Di usianya yang kian bertambah, si nenek masih bertahan dengan rutinitasnya yang menelan tenaga. Setiap harinya, si nenek berjualan keliling desa menawarkan makanan tradisonalnya. Dengan tabah dia berkeliling dari sore hari sampai larut malam.

Tugas si kakek, adalah berbelanja setiap pagi ke pasar, sehabis subuh dia mengayuh sepeda ontelnya yang berjarak 3 km dari rumah.

Keduanya memang sudah tua, namun semangat nya untuk bisa bertahan hidup ditengah-tengah era globalisasi, sangat kita apresiasi. Semangat didalam mencukupi kebutuhan dan semangat menyuskuri keadaan adalah bukti ketegaran mereka berdua.

Padahal, sudah semestinya, keduanya menikmati hasil dari upaya muda nya. Dengan duduk manis diteras rumah, memotong bunga-bunga, meminum kopi dipagi hari, atau bermain dengan cucu-cucu mereka.

Namun, apa yang diimpikannya sejak dulu tak semudah yang direncanakan, keadaan memaksa keduanya harus banting tulang dari masa muda yang melelahkan, hingga tua kepayah.

Mereka berdua tetaplah sepasang bidadari yang saling melengkapi, sekeras apapun hidup, seberat apapun beban yang ditanggung. Akan kita jalani dengan tabah dan penuh syukur kepada pencipta.

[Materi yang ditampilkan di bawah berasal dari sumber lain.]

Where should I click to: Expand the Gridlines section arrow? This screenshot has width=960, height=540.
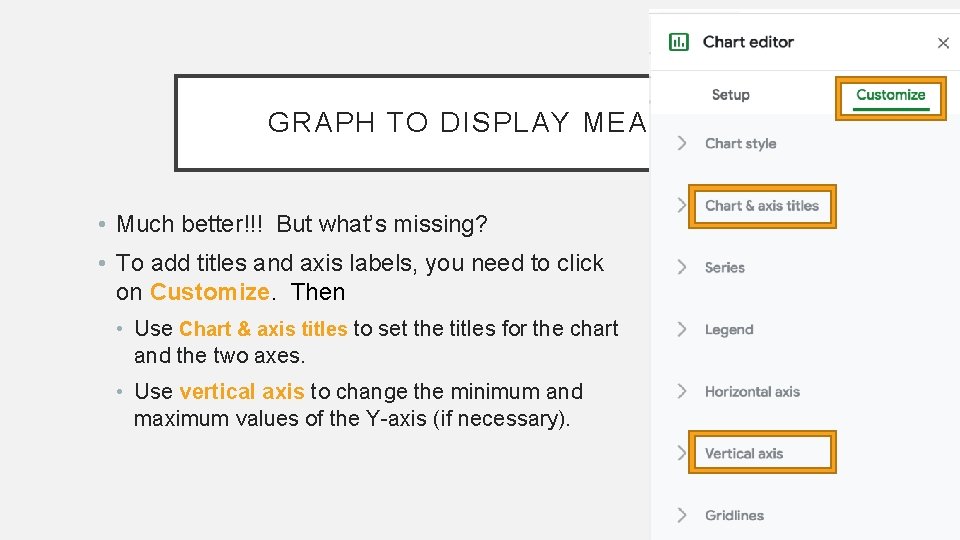pos(682,515)
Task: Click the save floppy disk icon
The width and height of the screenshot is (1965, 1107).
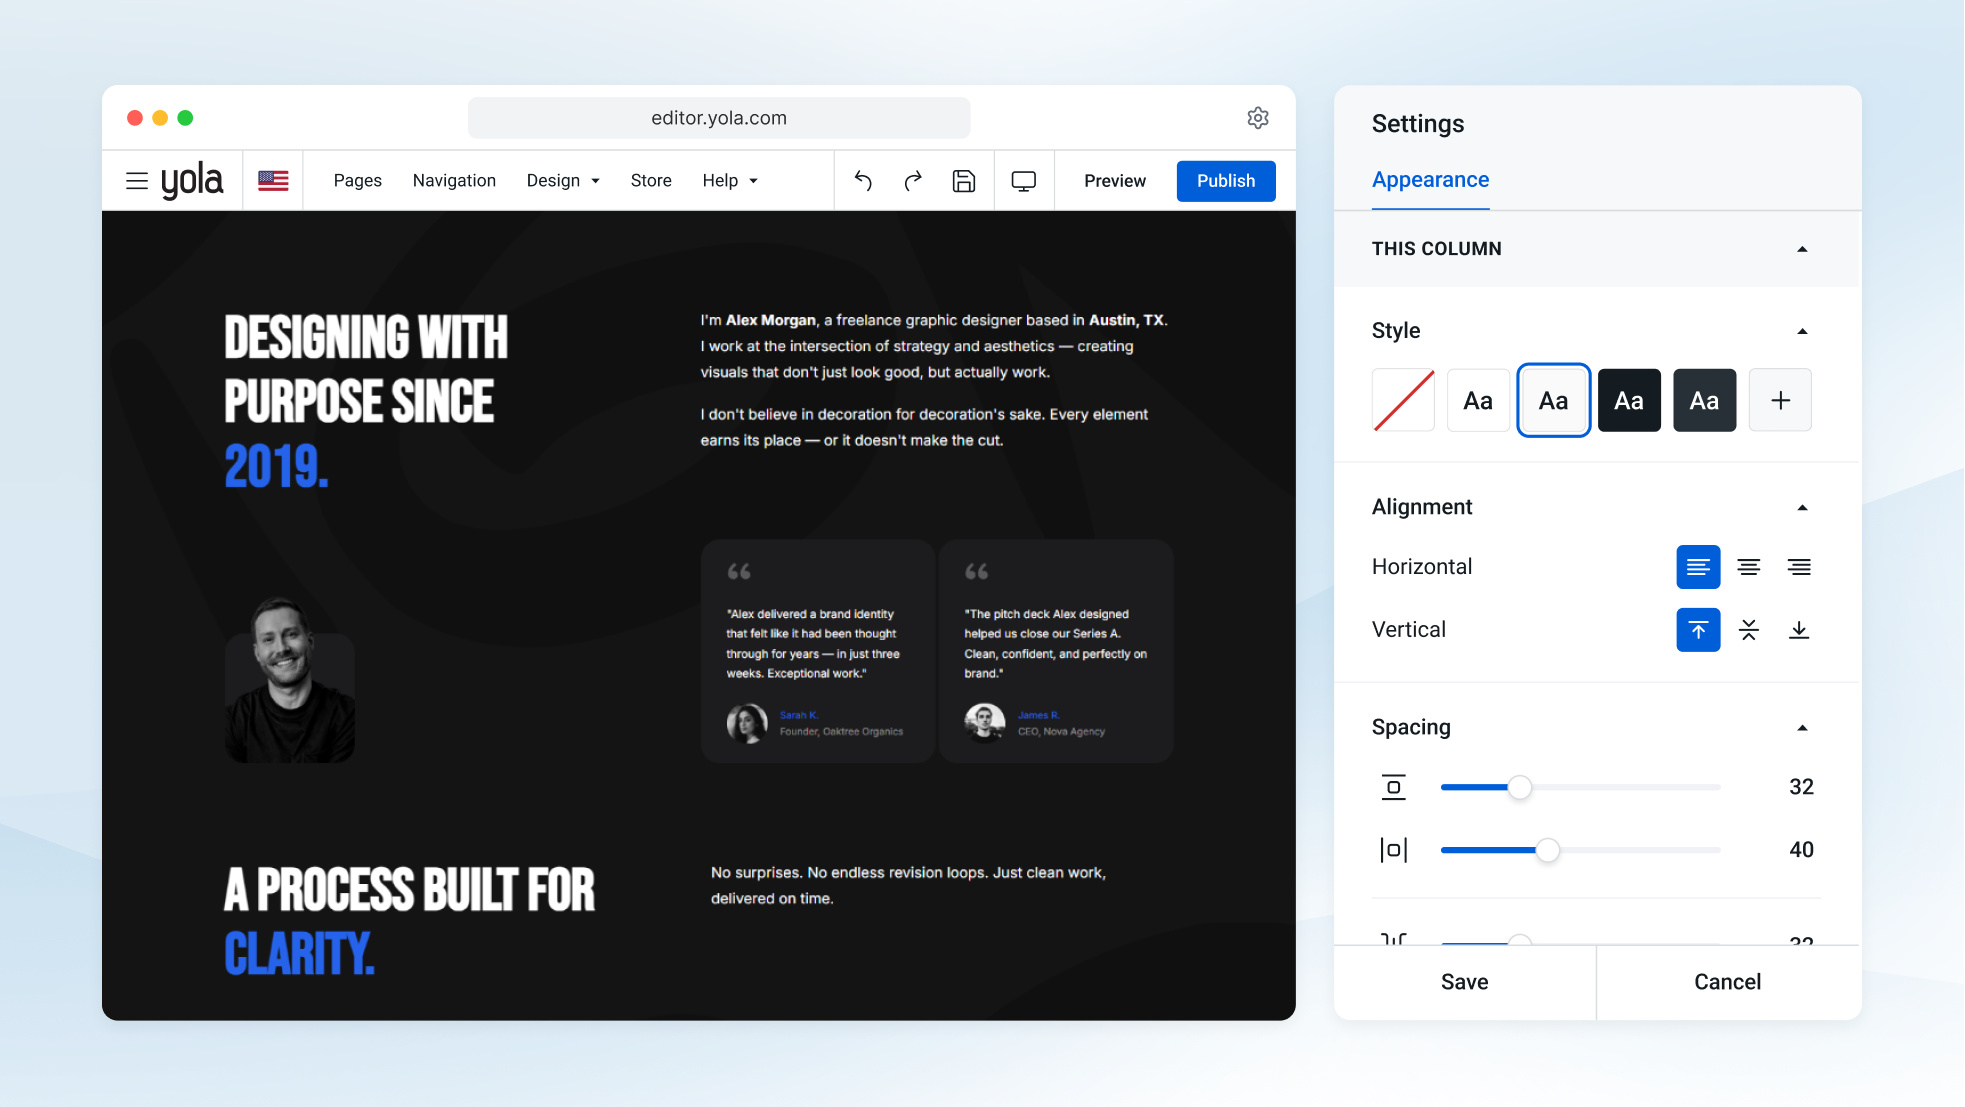Action: click(x=964, y=181)
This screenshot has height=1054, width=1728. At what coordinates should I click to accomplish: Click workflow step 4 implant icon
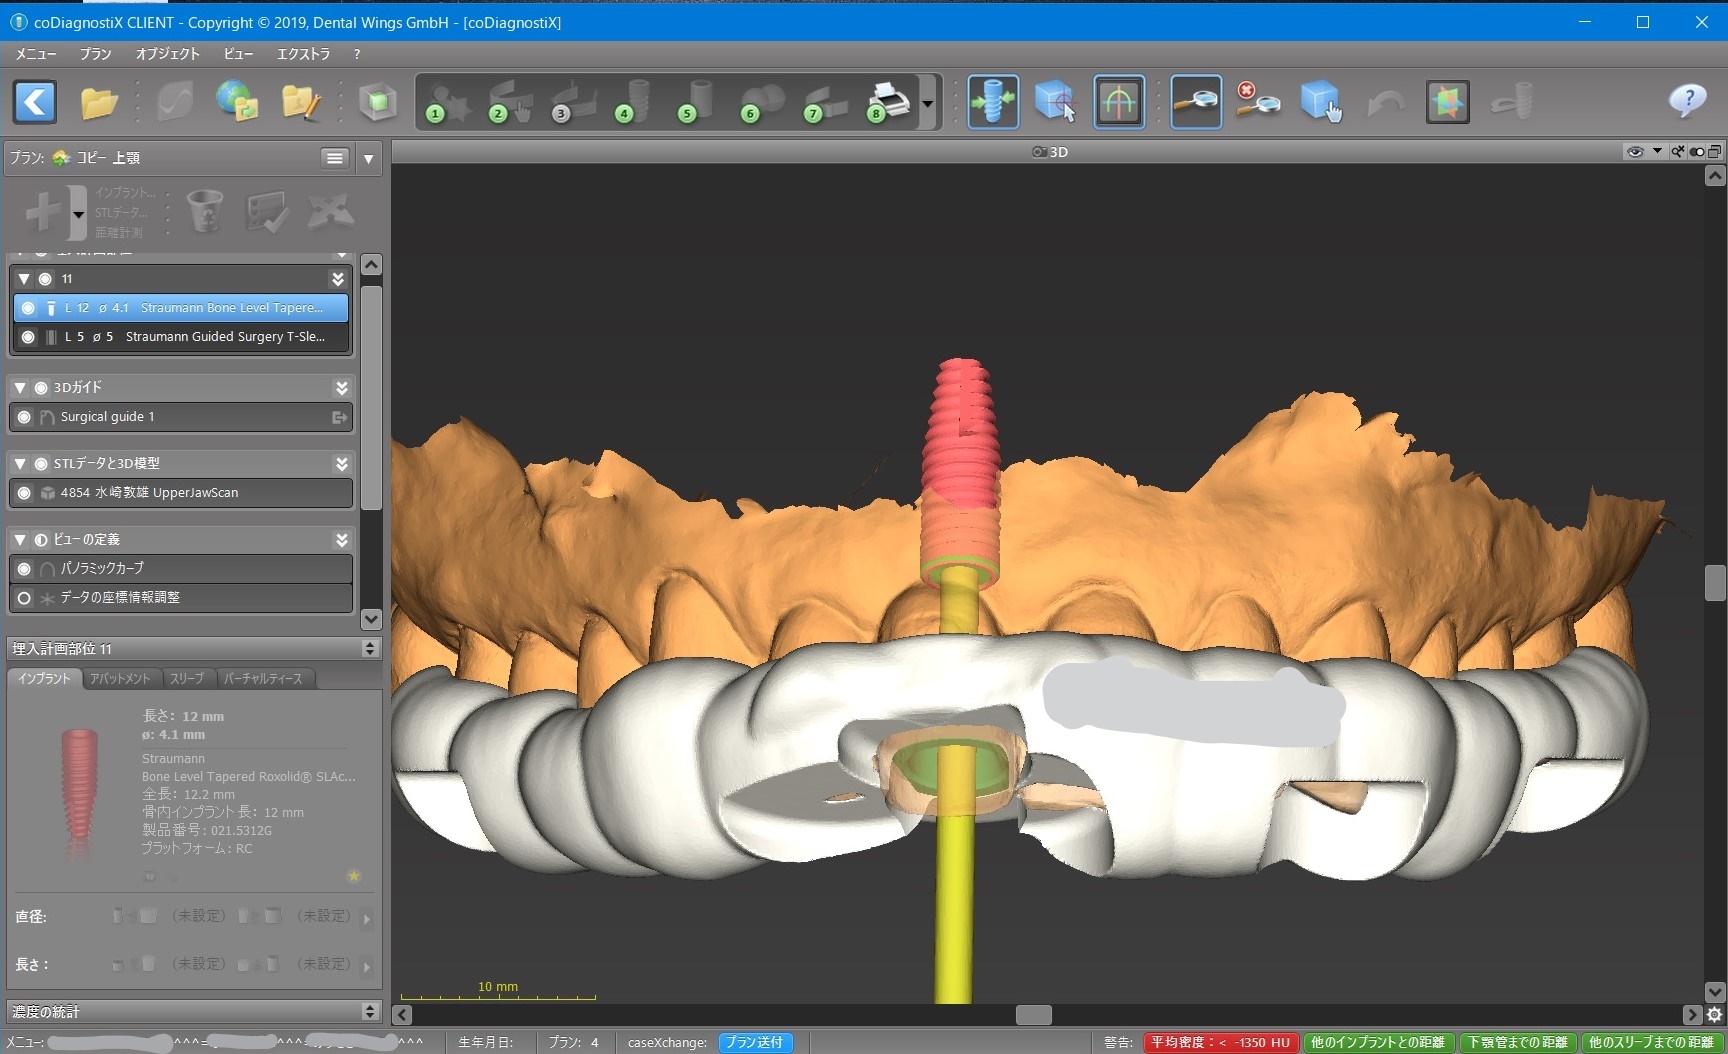632,102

Si nenek sudah berumur, jalannya semakin pelan menapaki aspal desa yang panjang, saat malam tiba, dagangan masih ada. Walau begitu, tak menyurutkan api semangat mereka untuk berjualan.

Ketika tiba diujung jalan, sang nenek berhenti, sekaligus menunggu pelanggan datang, menanti dengan harap-harap cemas. Takut dagangannya kembali tak laku seperti yang lalu. 

Tapi, setiap keraguan itu ada, datanglah satu demi satu pembeli, yang membuatnya kembali optimis menjalani semua ini.

Tubuhnya yang ringkih, mendorong gerobak yang bermeter-meter jaraknya, tak goyahkan sedikitpun ingin berhenti. Saat lelah itu mendera, sang kakek datang membantu, mendorong, berjalan beriringan dengan kaki-kaki sayu.

Malam itu, ketika hujan tiba. Serasa beban semakin mendera, tak satupun pelanggan datang. Sekalipun bertegur sapa, nenek itu lantas berdoa. Agar tetap diberikan ketabahan di masa-masa tuanya.

Lantas bagaimana jika tidak laku, tanya nenek. Kakek pun menjawab: “Biarlah ini menjadi urusan tuhan, yang penting kita tetap berusaha sekuat yang kita bisa, karena urusan rezeki, tiada seorang pun yang sangka.”

Begitu hebat dan menginspirasi, perjuangan kedua sejoli yang bertahan ditengah-tengah riuh rantah dunia hedonis. Mereka saling melengkapi untuk tetap berjualan meski tak pasti upah yang diperolehnya.

Dan begitu seterusnya setiap hari, sang nenek yang menjual semua makanan tradsionalnya, dan kakek yang membelinya kembali dipagi buta. Hidup mereka berjalan dengan kokoh, ditopang oleh sikap saling melengkapi. 

Seberat apapun beban hidup, yang terpenting adalah tetap pada kesungguhan untuk hidup, berusaha dengan iringan doa.